§ EXERCISE INSTRUCTIONS
Each line below with the string "agent" should be copied.
(PROVIDED RECORDS Opens)
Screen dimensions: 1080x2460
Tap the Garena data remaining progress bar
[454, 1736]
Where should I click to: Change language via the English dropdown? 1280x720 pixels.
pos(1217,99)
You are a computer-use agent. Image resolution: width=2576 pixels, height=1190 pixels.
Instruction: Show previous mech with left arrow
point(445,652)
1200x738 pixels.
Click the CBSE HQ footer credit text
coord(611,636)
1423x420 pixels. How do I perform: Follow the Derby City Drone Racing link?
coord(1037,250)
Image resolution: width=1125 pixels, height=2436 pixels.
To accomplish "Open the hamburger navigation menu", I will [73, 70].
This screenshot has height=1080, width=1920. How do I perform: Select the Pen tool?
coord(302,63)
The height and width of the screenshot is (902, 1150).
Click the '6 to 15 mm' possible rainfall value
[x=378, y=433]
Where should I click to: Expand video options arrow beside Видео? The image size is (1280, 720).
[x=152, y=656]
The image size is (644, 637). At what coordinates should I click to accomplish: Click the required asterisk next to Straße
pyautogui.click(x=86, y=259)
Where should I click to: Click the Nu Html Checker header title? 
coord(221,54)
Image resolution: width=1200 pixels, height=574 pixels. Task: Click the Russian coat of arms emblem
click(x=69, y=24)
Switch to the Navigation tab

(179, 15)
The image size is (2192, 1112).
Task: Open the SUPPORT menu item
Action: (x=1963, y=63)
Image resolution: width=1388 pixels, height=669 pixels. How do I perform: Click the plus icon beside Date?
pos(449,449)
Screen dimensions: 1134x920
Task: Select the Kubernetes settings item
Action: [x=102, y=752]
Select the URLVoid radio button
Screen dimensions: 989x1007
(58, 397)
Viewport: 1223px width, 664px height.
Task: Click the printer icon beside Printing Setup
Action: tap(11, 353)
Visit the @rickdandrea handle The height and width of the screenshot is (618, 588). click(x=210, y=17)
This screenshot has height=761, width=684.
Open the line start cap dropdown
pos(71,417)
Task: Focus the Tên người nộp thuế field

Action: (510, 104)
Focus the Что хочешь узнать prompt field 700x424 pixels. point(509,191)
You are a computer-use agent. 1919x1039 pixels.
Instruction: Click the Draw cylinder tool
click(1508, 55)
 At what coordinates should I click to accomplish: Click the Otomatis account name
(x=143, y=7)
(PROVIDED RECORDS Closes)
§ OUTPUT FOR THIS TASK
You are a computer-use agent. Image resolution: width=2576 pixels, height=1190 pixels.
You are a computer-use agent. 1919x1039 pixels.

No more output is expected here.